» DIRECTIVE
Please write out the passage of the bug report below from "Severity: minor" to "in the body.", word for word.

» SOURCE PASSAGE

══════════════════════════════

GNU bug report logs - #34463
fill-paragraph ruined URL

Previous Next

Package: emacs;

Reported by: 積丹尼 Dan Jacobson <jidanni <at> jidanni.org>

Date: Tue, 12 Feb 2019 22:08:01 UTC

Severity: minor

Tags: fixed, patch

Merged with 9286

Fixed in version 26.1

Done: Lars Ingebrigtsen <larsi <at> gnus.org>

Bug is archived. No further changes may be made.

To add a comment to this bug, you must first unarchive it, by sending
a message to control AT debbugs.gnu.org, with unarchive 34463 in the body.
You can then email your comments to 34463 AT debbugs.gnu.org in the normal way.

Toggle the display of automated, internal messages from the tracker.

View this report as an mbox folder, status mbox, maintainer mbox


Report forwarded to bug-gnu-emacs <at> gnu.org:
bug#34463; Package emacs. (Tue, 12 Feb 2019 22:08:03 GMT) Full text and rfc822 format available.

Acknowledgement sent to 積丹尼 Dan Jacobson <jidanni <at> jidanni.org>:
New bug report received and forwarded. Copy sent to bug-gnu-emacs <at> gnu.org. (Tue, 12 Feb 2019 22:08:03 GMT) Full text and rfc822 format available.

Message #5 received at submit <at> debbugs.gnu.org (full text, mbox):

From: 積丹尼 Dan Jacobson <jidanni <at> jidanni.org>
To: bug-gnu-emacs <at> gnu.org
Cc: yamaoka <at> jpl.org
Subject: fill-paragraph ruined URL
Date: Wed, 13 Feb 2019 06:06:28 +0800
Big bug:

Do M-q (fill-paragraph) on

特此提案,
266 公車由原「東勢 - 谷關」改為「中興嶺 - 谷關」如圖
https://goo.gl/maps/rkkBr6jX41m
謝謝!

It becomes

特此提案,266 公車由原「東勢 - 谷關」改為「中興嶺 - 谷關」如圖
https://goo.gl/maps/rkkBr6jX41m謝謝!

Ruining the URL, and thus our whole proposal to the government.

══════════════════════════════

» MATERIAL SHOWN
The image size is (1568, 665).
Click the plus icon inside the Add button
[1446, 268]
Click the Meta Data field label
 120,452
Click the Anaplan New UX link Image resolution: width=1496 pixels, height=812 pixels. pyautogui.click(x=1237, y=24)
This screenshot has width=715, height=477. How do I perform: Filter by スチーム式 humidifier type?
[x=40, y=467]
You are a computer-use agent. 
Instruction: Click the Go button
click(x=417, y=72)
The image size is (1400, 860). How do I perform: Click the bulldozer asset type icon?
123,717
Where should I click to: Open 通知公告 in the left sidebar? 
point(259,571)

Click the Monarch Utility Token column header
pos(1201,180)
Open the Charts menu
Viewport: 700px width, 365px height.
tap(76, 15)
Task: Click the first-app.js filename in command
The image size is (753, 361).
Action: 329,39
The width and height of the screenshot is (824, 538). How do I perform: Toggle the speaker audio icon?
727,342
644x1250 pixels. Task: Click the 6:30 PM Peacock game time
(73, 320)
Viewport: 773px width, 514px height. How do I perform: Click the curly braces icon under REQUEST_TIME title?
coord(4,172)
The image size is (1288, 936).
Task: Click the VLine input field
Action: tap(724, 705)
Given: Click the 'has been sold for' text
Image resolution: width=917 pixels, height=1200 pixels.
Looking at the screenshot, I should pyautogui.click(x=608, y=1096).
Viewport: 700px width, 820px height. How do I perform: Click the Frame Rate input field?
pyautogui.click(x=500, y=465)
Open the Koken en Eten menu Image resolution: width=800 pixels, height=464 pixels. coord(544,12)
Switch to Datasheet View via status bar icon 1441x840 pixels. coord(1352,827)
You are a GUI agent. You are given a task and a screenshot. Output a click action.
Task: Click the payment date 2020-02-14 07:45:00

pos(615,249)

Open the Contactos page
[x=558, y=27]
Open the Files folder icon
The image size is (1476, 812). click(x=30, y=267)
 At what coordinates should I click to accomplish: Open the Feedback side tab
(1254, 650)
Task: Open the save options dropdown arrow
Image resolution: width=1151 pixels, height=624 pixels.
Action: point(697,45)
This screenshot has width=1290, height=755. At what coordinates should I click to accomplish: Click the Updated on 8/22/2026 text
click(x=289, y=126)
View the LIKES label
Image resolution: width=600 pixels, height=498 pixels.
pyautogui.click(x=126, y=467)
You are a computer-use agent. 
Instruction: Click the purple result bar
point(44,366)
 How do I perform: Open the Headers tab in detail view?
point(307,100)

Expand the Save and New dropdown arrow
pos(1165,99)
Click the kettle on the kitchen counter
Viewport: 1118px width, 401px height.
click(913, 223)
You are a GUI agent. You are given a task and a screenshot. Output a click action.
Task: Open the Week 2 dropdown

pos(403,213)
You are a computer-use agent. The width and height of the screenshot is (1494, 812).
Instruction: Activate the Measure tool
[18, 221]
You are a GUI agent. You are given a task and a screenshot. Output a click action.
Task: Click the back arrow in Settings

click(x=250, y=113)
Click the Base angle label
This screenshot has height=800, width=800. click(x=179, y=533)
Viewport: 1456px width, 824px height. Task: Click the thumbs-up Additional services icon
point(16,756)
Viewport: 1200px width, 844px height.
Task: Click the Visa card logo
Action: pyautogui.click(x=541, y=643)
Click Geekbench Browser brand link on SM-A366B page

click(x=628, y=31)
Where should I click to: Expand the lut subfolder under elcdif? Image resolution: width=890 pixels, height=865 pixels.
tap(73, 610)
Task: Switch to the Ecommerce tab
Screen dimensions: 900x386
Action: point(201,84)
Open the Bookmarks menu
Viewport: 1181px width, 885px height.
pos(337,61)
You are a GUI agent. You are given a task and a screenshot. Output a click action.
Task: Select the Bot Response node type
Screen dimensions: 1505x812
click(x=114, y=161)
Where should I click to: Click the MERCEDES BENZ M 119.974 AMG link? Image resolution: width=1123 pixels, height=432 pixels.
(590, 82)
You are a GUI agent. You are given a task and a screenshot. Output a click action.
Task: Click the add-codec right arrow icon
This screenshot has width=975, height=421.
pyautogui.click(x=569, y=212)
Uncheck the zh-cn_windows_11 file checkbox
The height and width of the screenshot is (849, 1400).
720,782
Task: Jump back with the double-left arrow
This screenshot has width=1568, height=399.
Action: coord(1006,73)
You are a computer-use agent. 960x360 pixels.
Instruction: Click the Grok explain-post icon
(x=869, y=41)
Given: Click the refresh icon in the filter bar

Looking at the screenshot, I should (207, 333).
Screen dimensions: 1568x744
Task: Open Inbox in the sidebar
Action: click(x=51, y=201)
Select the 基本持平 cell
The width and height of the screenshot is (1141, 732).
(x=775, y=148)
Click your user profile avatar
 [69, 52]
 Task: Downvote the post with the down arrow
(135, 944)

══════════════════════════════

» ANSWER TO THIS PROBLEM
Severity: minor

Tags: fixed, patch

Merged with 9286

Fixed in version 26.1

Done: Lars Ingebrigtsen <larsi <at> gnus.org>

Bug is archived. No further changes may be made.

To add a comment to this bug, you must first unarchive it, by sending
a message to control AT debbugs.gnu.org, with unarchive 34463 in the body.